Tanger, 5h00
Les adhans viennent de retentir, les mouettes les accompagnent. Je prie, puis m’assois sur le balcon, voulant faire de mon dhikr une contemplation de la nature.
Au fond du parc, sur un banc, un homme — saoul, ou peut-être fou — crie des versets du Coran entremêlés, comme si l’appel à la prière , pour un instant, l’avait inspiré.
À droite, le primeur, déjà préparé, guette sa première course de la journée. À gauche, des hommes reviennent de la mosquée : leurs pas sont plus rapides sur le chemin du retour, leur journée a commencé.
Il en est de même pour le jardinier, qui, à défaut d’être arrosé comme l’homme à ses côtés, arrose la rosée.
Très vite, un groupe de musiciens arrive, portant leurs instruments encombrants.
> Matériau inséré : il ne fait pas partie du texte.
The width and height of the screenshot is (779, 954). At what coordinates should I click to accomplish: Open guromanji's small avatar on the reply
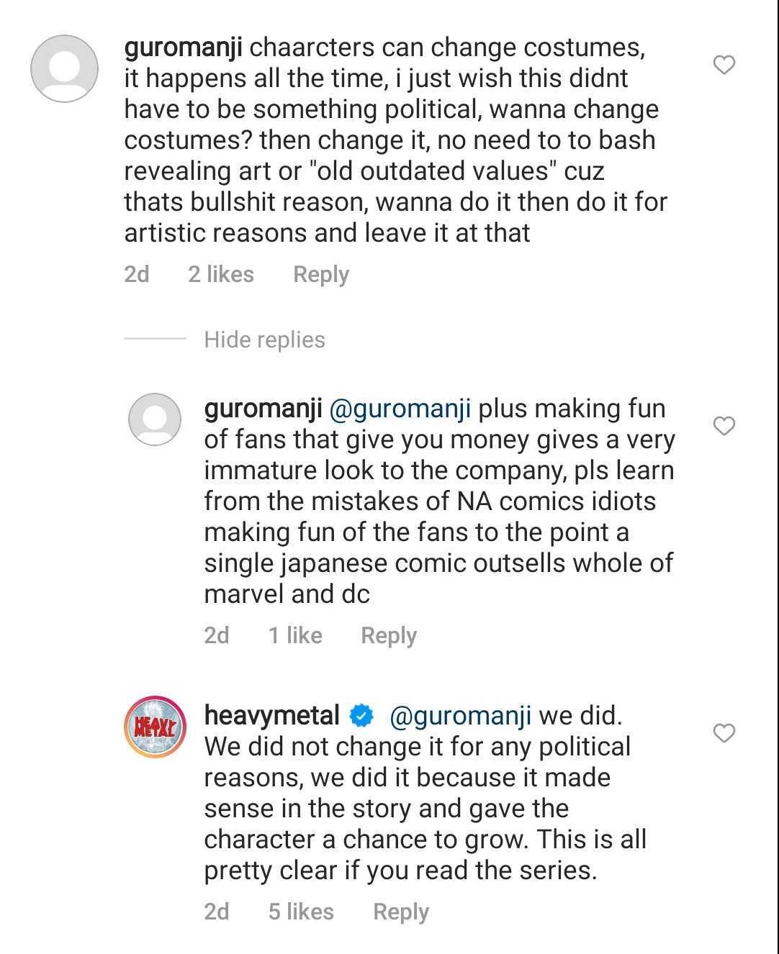[x=155, y=419]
Non loin, le cortège du même mariage achevé, klaxonne en passant.
Un homme dans un taxi, devant, attend le réveil de son premier client.
Je pensais contempler la nature un instant, et finalement, tant de vies, d’histoires, de passants ont figé le temps. Du haut du balcon tremblotant, je me demande : pourquoi tant de directions, tant de perte de temps ?
N’aspirons-nous pas tous à la même chose, finalement ?
L’aube pointant, je retourne m’endormir. Au réveil, à nouveau prise par le courant, je redeviendrai sans doute un de ces passants.